How would the opinion piece on Beazley and David Hicks go on? Write its next part, picking up after its final sentence.

* Article
┄┄┄┄┄┄┄┄┄┄

In a way Mark Latham’s campaign for reform of super was a mini-Tampa. Audacious and entirely successful, but not so gripping for the electorate as to change the terms of the next election.

My idea for Beazley is only on a similar scale. Not necessarily an election winner, but a way of dramatising an issue in a way that I believe would advantage him in a compelling way. .

Beazley should get a group of eminent and respected Australians together Malcolm Fraser comes most readily to mind amongst others. They travel as far as they can towards Camp X-ray at Guantanamo Bay with a simple message to the first US official who stops them.

1

We’re from Australia an ally of America in every major war and a few minor ones of the last century. You’re holding our fellow citizen David Hicks. We don’t want to make a hero of him or obtain his release. But like everyone else, he has the same right to due process and a proper trial before an independent magistrate that you accord your own citizens. We’re very upset about it and we’ll back each month until we can secure his basic rights, the rights that every other Western country has secured for their own nationals.

┄┄┄┄┄┄┄┄┄┄

Click-target data
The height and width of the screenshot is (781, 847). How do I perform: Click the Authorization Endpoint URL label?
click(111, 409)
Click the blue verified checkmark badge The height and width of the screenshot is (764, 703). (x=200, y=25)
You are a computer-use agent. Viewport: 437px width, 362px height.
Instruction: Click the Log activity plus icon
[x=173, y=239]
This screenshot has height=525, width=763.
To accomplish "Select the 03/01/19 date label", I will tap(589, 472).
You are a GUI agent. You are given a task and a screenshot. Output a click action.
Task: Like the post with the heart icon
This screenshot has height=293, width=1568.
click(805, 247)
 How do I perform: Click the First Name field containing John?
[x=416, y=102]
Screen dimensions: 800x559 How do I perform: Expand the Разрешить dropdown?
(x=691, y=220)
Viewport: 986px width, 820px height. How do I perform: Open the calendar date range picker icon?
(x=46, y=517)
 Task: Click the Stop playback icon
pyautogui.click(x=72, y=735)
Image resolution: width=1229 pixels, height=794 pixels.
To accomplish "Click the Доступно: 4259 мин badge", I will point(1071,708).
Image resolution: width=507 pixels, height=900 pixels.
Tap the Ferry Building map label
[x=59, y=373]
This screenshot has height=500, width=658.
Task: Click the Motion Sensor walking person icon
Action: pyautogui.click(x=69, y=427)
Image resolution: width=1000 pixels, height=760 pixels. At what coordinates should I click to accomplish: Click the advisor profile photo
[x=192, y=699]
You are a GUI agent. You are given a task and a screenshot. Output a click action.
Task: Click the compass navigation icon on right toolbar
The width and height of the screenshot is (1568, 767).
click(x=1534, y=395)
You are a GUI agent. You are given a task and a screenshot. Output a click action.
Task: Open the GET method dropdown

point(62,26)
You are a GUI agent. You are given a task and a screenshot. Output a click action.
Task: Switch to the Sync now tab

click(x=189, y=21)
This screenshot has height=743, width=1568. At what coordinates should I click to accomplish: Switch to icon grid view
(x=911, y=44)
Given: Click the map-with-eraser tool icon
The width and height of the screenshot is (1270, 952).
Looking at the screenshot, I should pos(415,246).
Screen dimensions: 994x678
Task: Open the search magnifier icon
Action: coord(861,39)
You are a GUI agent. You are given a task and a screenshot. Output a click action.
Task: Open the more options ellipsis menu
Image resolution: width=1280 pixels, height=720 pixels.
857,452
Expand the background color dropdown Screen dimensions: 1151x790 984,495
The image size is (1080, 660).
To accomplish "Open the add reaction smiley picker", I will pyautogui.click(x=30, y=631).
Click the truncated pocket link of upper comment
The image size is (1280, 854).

┄┄┄┄┄┄┄┄┄┄

* Answer to this task
No doubt such a venture would fail in the short term. It would take perseverance. And conviction. And the courage of that conviction. But it would tap into a powerful part of the Australian psyche. It would be just like the street theatre of the Tampa incident. Only the values and emotions with which it associated Australian nationalism would be those of light rather than darkness, of respect for the rule law rather than power, and of engagement rather than looking away.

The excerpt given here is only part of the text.